DEM: Total expenditure of approximately $327,000 broken down into the following expenditure categories:

Personnel

$73,000

Contractual

$23,000

Supplies, Equipment

$230,000

HEALTH: Total expenditure of approximately $129,000 broken down as follows:

Personnel

$89,000

Supplies

$30,000

Indirect

$10,500

MUNICIPAL:

Unknown

 

LOOKING TO THE FUTURE:

1. Severity/Health Risk - This is difficult to assess given limitations as to our knowledge of how the disease "winters over" and the exact mechanics of its transmission from bird to mosquito, mosquito to bird, and possibly directly from bird to bird. As we did this year, we will plan for and be prepared to respond to a reasonable "worst case" scenario.

2. Response Protocol - Again, as we did last year, our response will be four pronged:

a. Public education and outreach: - Principally focused on personal protection and good housekeeping regarding mosquito reduction.

b. Larvaciding/source-reduction: - We will be providing municipalities appropriate pesticide formulations to treat catch basins and stagnant surface water impoundments throughout the mosquito-breeding season. The objective will be to reduce adult mosquito population levels by interdicting the breeding cycle at its most vulnerable (larval) stage.

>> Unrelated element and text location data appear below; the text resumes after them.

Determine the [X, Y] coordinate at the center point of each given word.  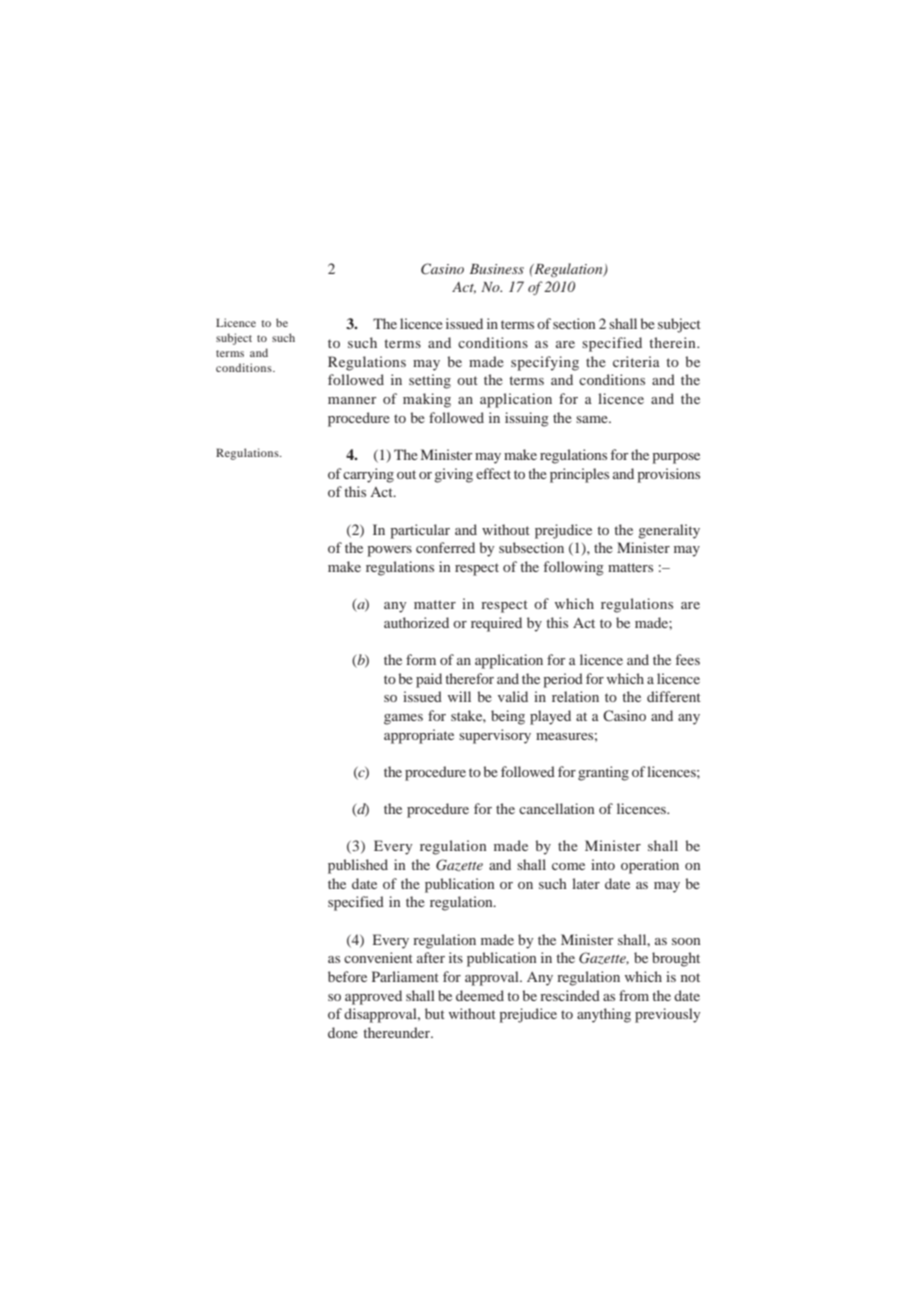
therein [673, 342]
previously [667, 1015]
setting [430, 381]
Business [497, 269]
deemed [480, 995]
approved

c. Surveillance/testing: We again plan to collect and test both birds and mosquitoes for evidence of WNV. In a shift from last year, however, we anticipate transferring our trapping and testing focus from birds to mosquitoes once we see initial confirmation of the disease in birds. The reason for this shift is that there does not appear to be a particularly close correlation between evidence of disease in birds and increased human health risk. We, therefore, believe that it is a better use of our surveillance and testing capacity to focus maximum effort on mosquitoes since a good correlation does exist there.

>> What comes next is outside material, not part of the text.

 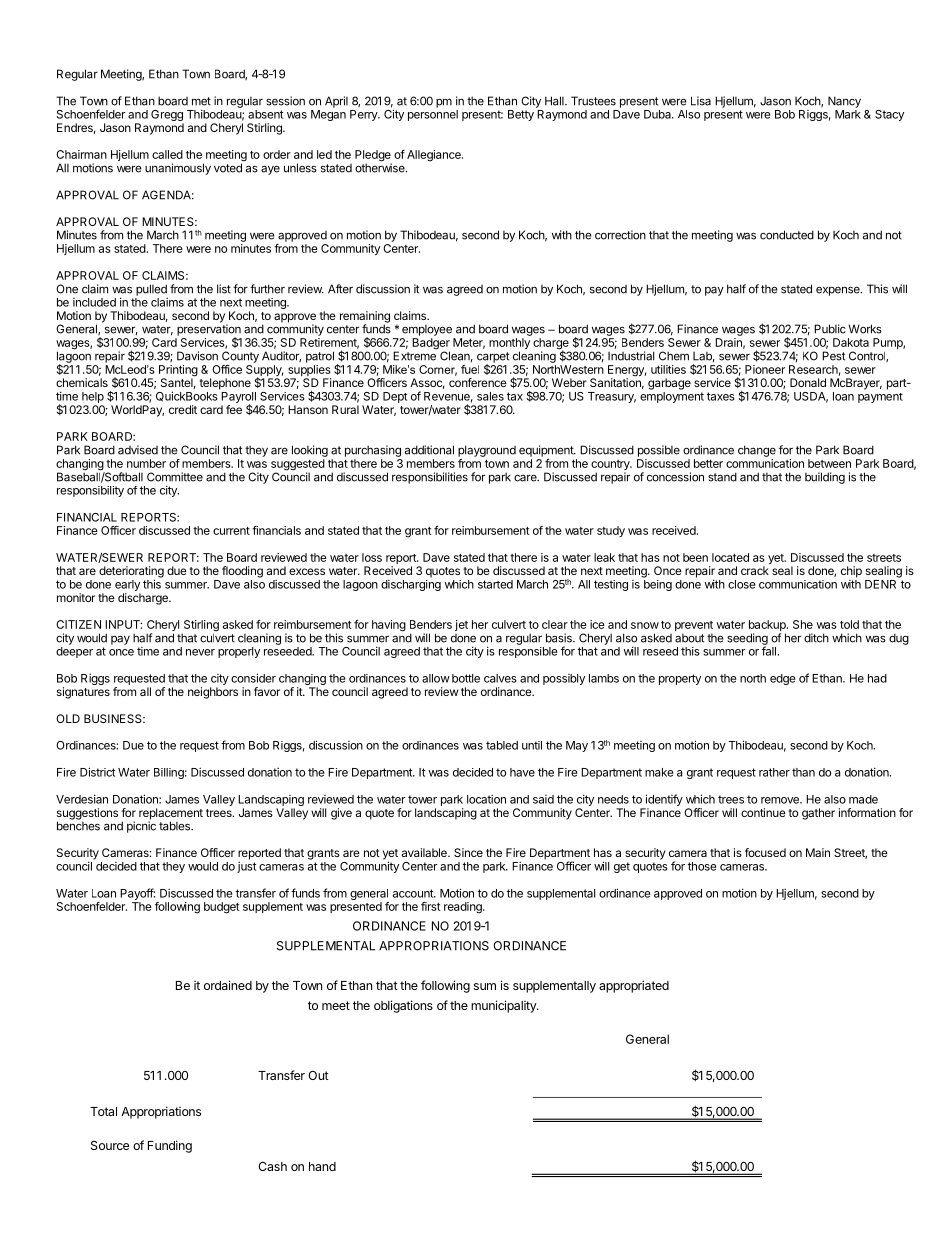 I want to click on rather, so click(x=774, y=772).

d. Adulticiding: In a departure from last year's approach, we anticipate being much more conservative in authorizing ground spraying of pesticides designed to kill adult (flying) mosquitoes. Because of the previously referenced poor correlation between WNV in birds and risk to humans observed over last summer, we intend to authorize spraying only upon observing evidence of disease in mosquito species that are known human biters. Even there, we are weighing the wisdom of responding to single disease isolations in mosquitoes and may require further confirmatory testing before authorizing spraying.

Other program modifications may result from Centers for Disease Control recommendations anticipated over the next several months.